I generally wrap the line around the winch using one hand... the one holding the standing part, that is applying tension to the sheet. If you use two hands, the way you're describing it, and the boat lurches, you might actually trap the right hand or fingers against the drum if your body moves. Also, the way you do it, you don't have any way of holding onto the boat... which is generally not a great idea.


----------



## paulk (Jun 2, 2000)

adding a wrap by forming a loop over the winch with the loose end of the sheet, dropping it down over the winch, tightening it, and then starting to tail again sounds like a sure-fired way to stop the jib from getting trimmed while you're doing it, and possibly losing a few inches as the loop gets settled and pulled tight. I can just imagine the fun possible if the loop gets formed going counterclockwise in the excitment of a race. If, as you say, the grinders are off somewhere else and there's no handle in the winch, it would make a lot more sense to simply add a wrap by having the tailer quickly lean forward over the winch and put another wrap or two around the drum after he's got enough slack to do it. K.I.S.S. ...et bon vent.


----------



## yotphix (Aug 18, 2006)

As you say though, you are crew, he is skipper, so....

Still, it does sound kinda dumb.


----------



## Gary M (May 9, 2006)

I agree, too complicated. On my 30 footer I have the crew pull in by hand with two wraps when it should be almost all the way then they add a wrap one handed and then the winch handle goes in. At this point it should be only the last bit of fine trim as the boat comes up to speed. 
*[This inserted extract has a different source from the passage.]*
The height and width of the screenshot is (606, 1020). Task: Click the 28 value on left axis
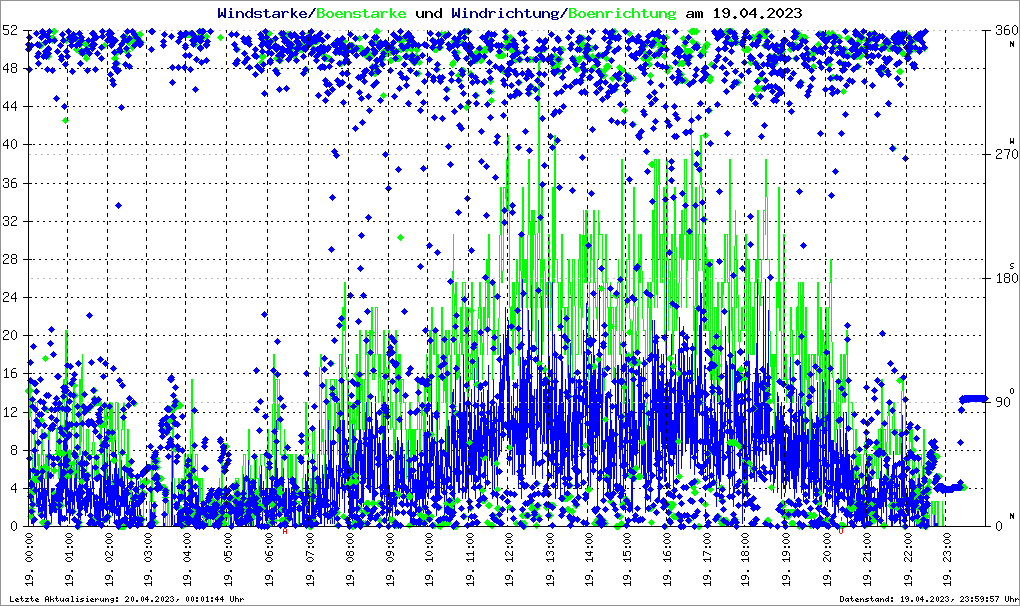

If you are finding the tack is complete and you still have a lot of sheet to pull in under pressure than likely your helmsman is tacking too quickly. It is better to tack slightly slower and get the jib in than it is to try and winch it on on your new course.


----------



## sailingfool (Apr 17, 2000)

If you trim quickly by hand you should be able to get away with three turns on the winch without overriding. be sure to have a crew run the foot of the jib forward to the bow so the clew and sheets don't hang on the mast.


----------



## TSOJOURNER (Dec 16, 1999)

sounds a little dangerous as well as a good way to go from 90% trim to 75% in split second. It's a two handed operation with one hand maintaining tension and the other hand completed the wrap while making sure your fingers stay outside the line.


----------



## Frenzy (Jun 27, 2001)

Tell him to shut up and stear! If he is looking at you then he is not doing his job.

Frenzy


----------